The next segment of ShaderToy code includes calls to some functions that haven’t been set up yet: lensflare(), noise(), and cc(). I’m not going to tackle those immediately, but I still want to test my existing code, so I’ll render the image coordinates and a distance field for now.

OpenCL conveniently has a distance() function that does exactly what you’d expect: it returns the distance between two position vectors. I want a bright spot as my flare source, though, so I’ll invert the results, giving a radial gradient centered at flaresrc. And for good measure, I’ll add a radius parameter so I can control the size of the gradient.

It took some experimentation and a long, slow walk around the office to work out how to get the radial gradient to work the way I wanted. I knew that my radius control was supposed to scale the gradient, which means multiplication, but figuring out when to multiply fooled me for a bit. Since I knew I wanted a bright spot rather than a hole, I’d inverted dist. But when I multiplied that by radius, all I did was adjust the brightness of the spot instead of its size. Instead of multiplying the bright spot, I needed to divide the distance field by radius before inverting it. That way, the gradient shrinks as the radius control is increased, and when inverted it behaves like I want it to. But dividing by a variable is always dangerous, so I first clamped the low end to a very small value, ensuring I’d never divide by 0.
········
The task>
Continue the write-up on porting ShaderToy code to OpenCL from its last sentence.

Stored data>
········
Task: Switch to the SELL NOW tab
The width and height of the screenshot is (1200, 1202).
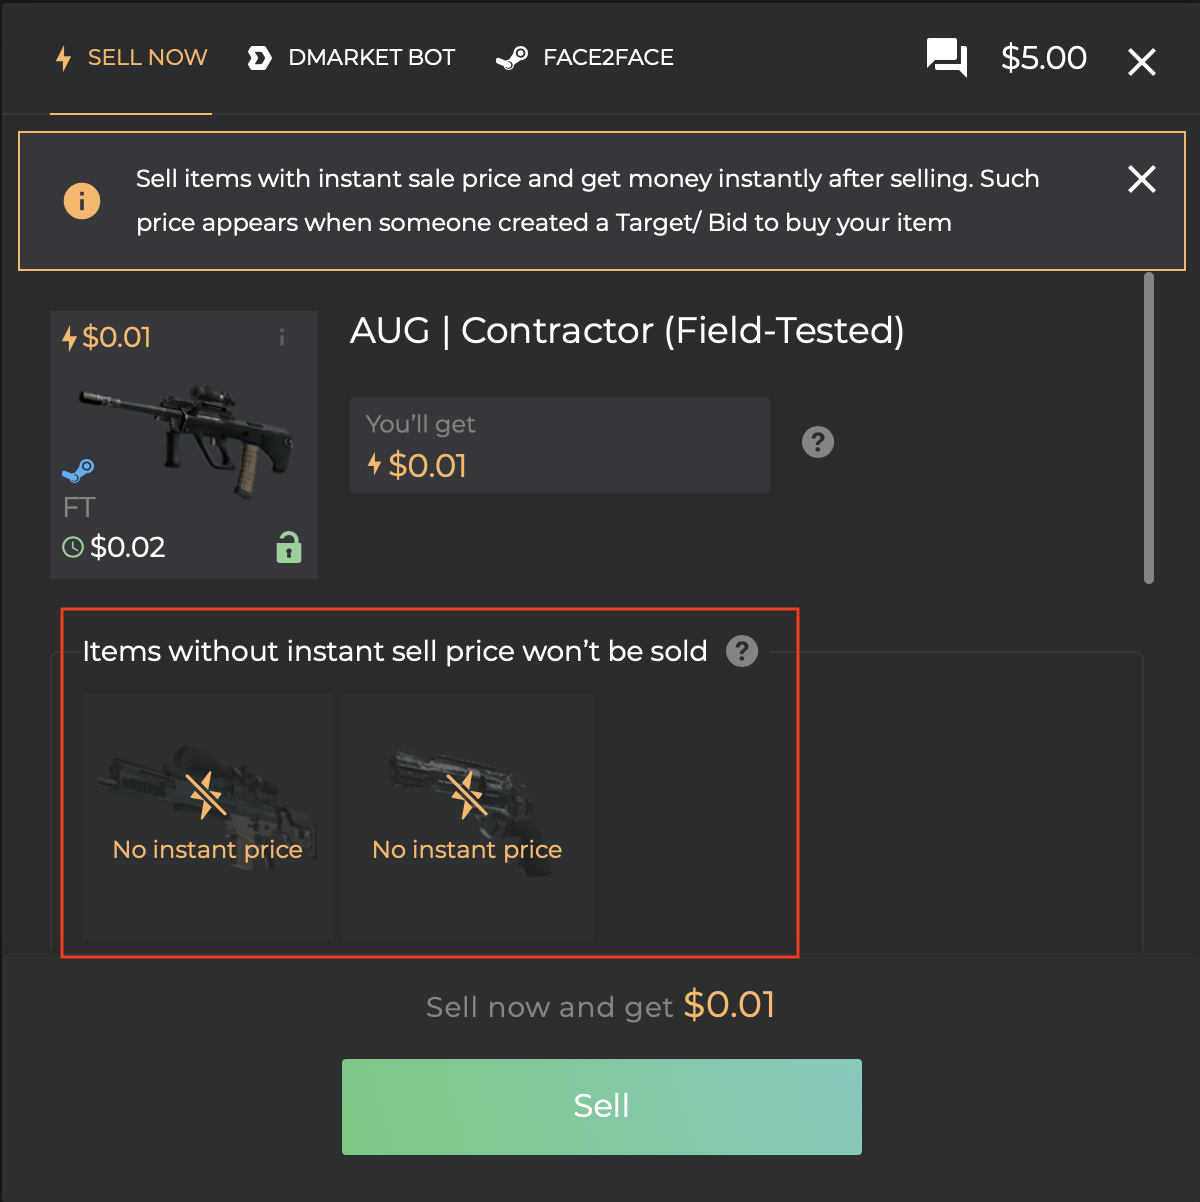Action: tap(131, 58)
········
Result>
#bind layer src? val=0
#bind layer !&dst
#bind layer noise? val=0
#bind parm flaresrc float2
#bind parm animate int val=0
#bind parm radius float val = 0.01

@KERNEL
{
    float2 flaresrc = @flaresrc;
    
    if(@animate > 0)
    {
        flaresrc.x = cos(@Time)*0.5;
        flaresrc.y = sin(@Time)*0.5;
    }
    
    float radius = max(0.001f, @radius);
    
    float dist = 1.f-(distance(@P, flaresrc))/radius;
    
    float4 color = (float4)(@P.x, @P.y, dist, 1.0f);
    
    @dst.set(color);
}

This appears to be working as expected. I have a horizontal gradient in the red channel that visualizes imgcoords.x, a vertical gradient in green to visualize imgcoords.y, and a radial gradient in blue visualizing flaresrc. Of course, it is in image coordinate space, so there are negative pixel values across much of the image, but inspecting the values in the Composite Viewer shows that they’re what I expect.

The lensflare() Function

On line 116, the hotspot’s color is multiplied by the output of a function called lensflare(), which takes two vectors as input: uv and mouse.xy. As discussed above, we can use @P for uv, and mouse.xy has been replaced with flaresrc. The function is declared on line 52 of the ShaderToy.

This is a pretty long bit of code with quite a few cryptic variables. To best make sense of something like this, I like to look first at its output, which is a vec3 variable called c, declared on line 89. I presume that’s meant to be an RGB color. Each channel gets the sum of several of those variables, the whole thing is given a 30% gain up, and then what looks like the distance from the center of the screen is subtracted. The variable uvd looks like it’s doing a lot of work here, so I think my next step should be to confirm my intuition about what it is.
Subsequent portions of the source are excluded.